Sunday, 19 September 2004

Lets All Go Down The Strand, Have a Banana

Open House. I decided I wanted to see St Mary Le Strand - a church I've stood outside many times waiting for a bus and never been in. Felt too lazy to go and stand in massive queues for what may have been some of the more popular buildings - thinking the Gherkin, St Pancras Hotel etc.

I love that part of Fleet Street where the modern roads split and run round central island buildings like streams.

St Mary Le Strand is small and filthy on the outside from centuries of pea-soupers, coal dust and modern day pollution. Due to its location it doesn't have a great deal of space for its churchyard. Vaults are built into the outside walls of the church. There's a lovely chuch garden inside the fence with colourful flowers that edge the old paving stones leading up to the mossy semi-ciruclar steps to the door.

Inside its small but beautifully ornate with coloured glass windows (no stained glass pictures however). Needlepoint prayer cushions. If I was religious its the kind of church I'd like to come to. Quiet, old, dark. Welcomed by a church lady with a big smile and an informative leaflet. The vicar was holding fort at the tea and biscuit stand. A whole other world. Visions of parish meetings, helpful spinsters bustling round organising events and fundraisers and things for the children. Weak tea and cheap coffee and butter biscuits. Gentile and old fashioned. I'm so far from there.

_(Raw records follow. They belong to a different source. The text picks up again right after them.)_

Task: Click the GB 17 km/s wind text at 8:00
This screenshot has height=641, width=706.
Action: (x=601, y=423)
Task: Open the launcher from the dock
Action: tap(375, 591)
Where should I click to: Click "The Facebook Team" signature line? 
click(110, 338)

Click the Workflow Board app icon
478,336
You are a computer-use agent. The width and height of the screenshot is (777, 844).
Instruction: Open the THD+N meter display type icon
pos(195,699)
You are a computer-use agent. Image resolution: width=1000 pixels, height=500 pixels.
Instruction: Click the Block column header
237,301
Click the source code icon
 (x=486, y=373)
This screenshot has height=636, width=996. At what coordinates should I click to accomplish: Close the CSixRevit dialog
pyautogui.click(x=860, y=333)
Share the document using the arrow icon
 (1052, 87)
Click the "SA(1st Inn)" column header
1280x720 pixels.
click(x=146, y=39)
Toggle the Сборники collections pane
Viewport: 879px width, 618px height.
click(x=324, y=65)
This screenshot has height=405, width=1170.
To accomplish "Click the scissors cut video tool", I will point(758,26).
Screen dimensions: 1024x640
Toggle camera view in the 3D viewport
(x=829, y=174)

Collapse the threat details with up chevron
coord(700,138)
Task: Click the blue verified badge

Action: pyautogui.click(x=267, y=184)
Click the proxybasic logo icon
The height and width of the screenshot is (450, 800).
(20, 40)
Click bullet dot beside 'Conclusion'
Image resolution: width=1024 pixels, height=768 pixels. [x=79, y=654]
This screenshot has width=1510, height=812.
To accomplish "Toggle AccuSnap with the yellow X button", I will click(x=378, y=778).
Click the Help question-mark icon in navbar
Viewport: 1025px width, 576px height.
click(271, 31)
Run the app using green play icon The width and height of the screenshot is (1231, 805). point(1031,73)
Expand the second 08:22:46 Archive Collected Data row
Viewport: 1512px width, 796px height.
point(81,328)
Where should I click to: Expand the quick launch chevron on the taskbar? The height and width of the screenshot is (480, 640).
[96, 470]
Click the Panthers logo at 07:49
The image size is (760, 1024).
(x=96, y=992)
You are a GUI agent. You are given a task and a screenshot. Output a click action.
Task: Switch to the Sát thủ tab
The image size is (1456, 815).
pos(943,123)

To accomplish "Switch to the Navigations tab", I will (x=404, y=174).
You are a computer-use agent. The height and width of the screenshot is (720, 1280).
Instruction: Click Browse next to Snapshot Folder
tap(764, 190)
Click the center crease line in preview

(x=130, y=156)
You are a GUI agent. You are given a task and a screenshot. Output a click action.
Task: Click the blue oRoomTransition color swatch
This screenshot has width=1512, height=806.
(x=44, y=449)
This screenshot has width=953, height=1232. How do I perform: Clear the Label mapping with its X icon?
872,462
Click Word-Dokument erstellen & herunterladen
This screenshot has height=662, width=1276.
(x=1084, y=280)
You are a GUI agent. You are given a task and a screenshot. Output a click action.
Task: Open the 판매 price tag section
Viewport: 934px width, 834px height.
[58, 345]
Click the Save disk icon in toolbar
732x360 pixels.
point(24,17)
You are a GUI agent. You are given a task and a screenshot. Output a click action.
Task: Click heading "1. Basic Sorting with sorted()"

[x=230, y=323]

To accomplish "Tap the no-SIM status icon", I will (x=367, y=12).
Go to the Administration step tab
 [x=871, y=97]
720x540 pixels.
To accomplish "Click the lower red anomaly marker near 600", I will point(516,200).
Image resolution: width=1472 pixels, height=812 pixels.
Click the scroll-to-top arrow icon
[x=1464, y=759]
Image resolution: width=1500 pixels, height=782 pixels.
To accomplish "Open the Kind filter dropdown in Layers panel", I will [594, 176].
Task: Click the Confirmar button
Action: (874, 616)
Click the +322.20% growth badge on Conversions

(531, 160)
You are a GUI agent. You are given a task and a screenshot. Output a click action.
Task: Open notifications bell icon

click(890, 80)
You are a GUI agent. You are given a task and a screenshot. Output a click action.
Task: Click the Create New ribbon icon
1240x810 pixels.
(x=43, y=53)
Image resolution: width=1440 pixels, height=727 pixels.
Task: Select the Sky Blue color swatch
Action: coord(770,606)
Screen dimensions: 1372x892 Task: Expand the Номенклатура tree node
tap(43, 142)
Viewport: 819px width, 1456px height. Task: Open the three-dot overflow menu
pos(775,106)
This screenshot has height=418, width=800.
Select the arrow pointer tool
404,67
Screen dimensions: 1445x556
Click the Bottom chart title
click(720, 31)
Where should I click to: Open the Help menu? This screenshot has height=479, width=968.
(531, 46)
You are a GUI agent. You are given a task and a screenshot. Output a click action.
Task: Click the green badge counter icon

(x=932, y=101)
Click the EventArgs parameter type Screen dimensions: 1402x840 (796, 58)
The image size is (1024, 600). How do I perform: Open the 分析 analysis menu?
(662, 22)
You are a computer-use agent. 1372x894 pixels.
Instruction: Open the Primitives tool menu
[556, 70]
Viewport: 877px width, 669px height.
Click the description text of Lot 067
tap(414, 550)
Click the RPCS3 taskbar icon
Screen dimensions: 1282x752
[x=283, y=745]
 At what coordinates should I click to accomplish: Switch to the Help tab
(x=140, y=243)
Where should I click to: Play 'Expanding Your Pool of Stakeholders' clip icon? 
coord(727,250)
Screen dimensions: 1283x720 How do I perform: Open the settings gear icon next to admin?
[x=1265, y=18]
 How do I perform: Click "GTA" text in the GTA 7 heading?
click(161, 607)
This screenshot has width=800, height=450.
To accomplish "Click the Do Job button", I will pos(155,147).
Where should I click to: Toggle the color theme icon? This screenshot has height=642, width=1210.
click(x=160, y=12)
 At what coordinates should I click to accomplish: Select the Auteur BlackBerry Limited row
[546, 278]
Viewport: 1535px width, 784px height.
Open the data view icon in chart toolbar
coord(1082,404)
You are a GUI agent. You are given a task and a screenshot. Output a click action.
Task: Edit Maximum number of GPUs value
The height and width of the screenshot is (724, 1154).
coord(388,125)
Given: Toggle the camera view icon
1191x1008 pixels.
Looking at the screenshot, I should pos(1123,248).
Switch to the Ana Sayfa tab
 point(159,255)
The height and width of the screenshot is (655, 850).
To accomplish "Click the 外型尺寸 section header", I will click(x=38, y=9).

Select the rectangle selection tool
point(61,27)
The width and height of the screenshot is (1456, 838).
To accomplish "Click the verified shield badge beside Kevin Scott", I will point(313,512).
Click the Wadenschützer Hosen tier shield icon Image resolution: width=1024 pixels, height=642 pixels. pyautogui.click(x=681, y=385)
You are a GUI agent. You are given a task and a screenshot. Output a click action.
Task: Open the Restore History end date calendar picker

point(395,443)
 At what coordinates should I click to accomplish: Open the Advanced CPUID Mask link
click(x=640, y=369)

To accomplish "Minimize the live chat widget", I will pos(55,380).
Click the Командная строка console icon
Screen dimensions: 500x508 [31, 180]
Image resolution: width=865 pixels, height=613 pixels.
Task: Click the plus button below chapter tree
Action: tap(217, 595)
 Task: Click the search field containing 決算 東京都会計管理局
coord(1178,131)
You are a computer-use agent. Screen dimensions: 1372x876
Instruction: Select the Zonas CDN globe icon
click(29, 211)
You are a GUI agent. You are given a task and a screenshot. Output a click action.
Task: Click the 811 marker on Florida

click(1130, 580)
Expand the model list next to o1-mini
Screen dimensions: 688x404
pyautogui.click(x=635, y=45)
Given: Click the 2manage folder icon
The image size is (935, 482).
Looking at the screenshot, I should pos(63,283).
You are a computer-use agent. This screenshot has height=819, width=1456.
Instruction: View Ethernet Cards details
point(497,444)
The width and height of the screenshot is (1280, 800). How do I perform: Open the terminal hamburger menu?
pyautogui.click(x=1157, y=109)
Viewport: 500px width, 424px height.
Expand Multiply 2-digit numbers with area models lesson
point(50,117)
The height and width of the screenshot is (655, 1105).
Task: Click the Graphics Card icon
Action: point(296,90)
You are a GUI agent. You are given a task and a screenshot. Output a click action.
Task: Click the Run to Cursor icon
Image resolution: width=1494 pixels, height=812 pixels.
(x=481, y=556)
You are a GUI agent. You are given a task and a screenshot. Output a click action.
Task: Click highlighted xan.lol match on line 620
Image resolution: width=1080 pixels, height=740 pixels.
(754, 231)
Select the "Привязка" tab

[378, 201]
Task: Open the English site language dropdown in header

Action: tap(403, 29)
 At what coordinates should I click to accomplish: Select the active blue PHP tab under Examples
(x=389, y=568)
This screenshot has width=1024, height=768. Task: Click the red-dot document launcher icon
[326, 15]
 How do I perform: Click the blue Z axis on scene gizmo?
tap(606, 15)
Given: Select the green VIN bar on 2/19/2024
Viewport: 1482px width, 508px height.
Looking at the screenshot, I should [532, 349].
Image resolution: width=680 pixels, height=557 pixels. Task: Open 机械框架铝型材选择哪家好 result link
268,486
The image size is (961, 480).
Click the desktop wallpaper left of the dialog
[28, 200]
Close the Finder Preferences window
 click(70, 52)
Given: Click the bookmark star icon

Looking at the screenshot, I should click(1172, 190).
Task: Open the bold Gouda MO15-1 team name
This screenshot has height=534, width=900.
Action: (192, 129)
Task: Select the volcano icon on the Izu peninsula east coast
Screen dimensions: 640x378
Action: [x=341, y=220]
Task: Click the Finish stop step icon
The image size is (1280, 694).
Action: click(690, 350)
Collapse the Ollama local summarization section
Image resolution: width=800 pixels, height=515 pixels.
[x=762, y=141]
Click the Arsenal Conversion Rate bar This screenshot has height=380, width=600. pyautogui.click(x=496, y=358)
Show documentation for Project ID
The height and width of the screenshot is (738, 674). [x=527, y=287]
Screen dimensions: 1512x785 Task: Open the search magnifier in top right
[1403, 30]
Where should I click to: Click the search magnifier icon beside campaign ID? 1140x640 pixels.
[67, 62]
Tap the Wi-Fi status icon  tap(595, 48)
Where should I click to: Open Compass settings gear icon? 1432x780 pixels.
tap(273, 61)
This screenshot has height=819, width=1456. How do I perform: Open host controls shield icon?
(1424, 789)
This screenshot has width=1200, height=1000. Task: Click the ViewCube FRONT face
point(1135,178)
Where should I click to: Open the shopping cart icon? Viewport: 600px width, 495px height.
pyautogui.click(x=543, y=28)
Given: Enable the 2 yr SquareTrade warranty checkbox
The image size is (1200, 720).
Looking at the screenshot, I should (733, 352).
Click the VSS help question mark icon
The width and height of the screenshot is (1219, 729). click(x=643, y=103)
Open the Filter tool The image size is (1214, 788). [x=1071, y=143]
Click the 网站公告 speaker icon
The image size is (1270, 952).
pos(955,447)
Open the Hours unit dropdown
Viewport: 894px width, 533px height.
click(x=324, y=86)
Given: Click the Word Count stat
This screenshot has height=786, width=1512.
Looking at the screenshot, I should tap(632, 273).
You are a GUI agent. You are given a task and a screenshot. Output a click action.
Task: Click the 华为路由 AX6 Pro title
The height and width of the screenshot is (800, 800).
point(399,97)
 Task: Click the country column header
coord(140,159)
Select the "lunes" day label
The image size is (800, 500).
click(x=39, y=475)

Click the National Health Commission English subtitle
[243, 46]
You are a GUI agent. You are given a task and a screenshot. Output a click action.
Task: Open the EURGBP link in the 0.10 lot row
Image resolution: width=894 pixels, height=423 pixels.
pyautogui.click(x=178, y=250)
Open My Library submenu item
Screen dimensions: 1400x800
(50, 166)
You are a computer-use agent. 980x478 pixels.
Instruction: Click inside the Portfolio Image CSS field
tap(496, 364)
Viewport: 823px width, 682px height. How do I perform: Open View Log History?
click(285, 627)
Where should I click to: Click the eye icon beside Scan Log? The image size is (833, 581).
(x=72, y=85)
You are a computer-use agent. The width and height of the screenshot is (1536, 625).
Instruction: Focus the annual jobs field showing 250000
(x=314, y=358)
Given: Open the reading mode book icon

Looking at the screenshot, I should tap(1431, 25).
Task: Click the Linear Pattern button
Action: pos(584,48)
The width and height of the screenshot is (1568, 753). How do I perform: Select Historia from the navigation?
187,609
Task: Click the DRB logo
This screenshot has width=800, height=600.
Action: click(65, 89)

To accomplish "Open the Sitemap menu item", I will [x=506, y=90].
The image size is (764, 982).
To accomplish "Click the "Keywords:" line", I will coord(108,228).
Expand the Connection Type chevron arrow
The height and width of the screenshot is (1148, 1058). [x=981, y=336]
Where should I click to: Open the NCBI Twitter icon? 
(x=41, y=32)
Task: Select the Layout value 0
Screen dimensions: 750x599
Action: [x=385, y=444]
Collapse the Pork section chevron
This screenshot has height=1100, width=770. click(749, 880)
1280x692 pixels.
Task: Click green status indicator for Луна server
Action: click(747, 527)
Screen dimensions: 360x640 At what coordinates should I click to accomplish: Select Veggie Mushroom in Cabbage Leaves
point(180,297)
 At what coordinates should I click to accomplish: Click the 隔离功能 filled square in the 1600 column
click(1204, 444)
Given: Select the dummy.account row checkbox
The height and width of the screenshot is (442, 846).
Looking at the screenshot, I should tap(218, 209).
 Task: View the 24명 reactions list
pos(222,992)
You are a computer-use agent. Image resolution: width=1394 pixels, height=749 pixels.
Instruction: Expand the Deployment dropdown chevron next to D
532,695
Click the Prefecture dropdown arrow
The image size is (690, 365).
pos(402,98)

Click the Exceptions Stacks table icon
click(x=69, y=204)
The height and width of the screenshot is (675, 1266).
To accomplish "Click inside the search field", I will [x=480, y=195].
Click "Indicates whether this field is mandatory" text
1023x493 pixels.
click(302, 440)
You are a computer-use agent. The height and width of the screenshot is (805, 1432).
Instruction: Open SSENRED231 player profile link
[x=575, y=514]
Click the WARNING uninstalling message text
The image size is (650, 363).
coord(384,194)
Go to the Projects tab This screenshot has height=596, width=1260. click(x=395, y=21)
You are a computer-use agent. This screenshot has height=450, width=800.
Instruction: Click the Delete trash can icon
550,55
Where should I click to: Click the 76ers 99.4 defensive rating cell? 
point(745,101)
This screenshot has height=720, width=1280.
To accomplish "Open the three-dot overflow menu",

Also popped into St Clement Danes where they do the poppy wreath thing (and famous for its bell ringing from the rhyme Oranges and Lemons - say the bells of St Clements). Just because its behind St Mary's on its own island. Not so sure it was participating in Open House, think it may just have been open. A clean white space by contrast. I didn't stay long. Its the Central Church for the Royal Air Force and it felt more clean cut and military.

I expect they've got rid of them now but there used to be a homeless person encamped at the back of this church - they had a massive tarpaulin stretched between some railings and a tree and would hang a line of clothes out sometimes. They've probably been evicted.

On the way back I noticed the old Strand Tube Station, ex-picadilly line. And some anti-bush graffiti on the sandblasted windows of Kings College. Amazing what you see when you actually take time to look around you. Not sure I've ever walked along this stretch of pavement. Just been past on the bus. Nipped into Somerset House courtyard as well (never been in there either) and looked at the fountains which in winter are turned into an ice-rink.






If you are curious about the title its from a song I learnt at school but these are the only lines I remember. Old cockney song I think (unless of course its a playground bastardisation of an old cockney song, can never be sure).

Previous years I have visited: Lloyds Building (great view into the atrium), Canary Wharf (fab view off the 50th floor), Mary Ward Centre (arts and crafts movement building), Midland Grand Hotel (building over St Pancras Station - amazing inside with wallpaper and carpets designed specially for it - this year is the last chance to see it before its refurb).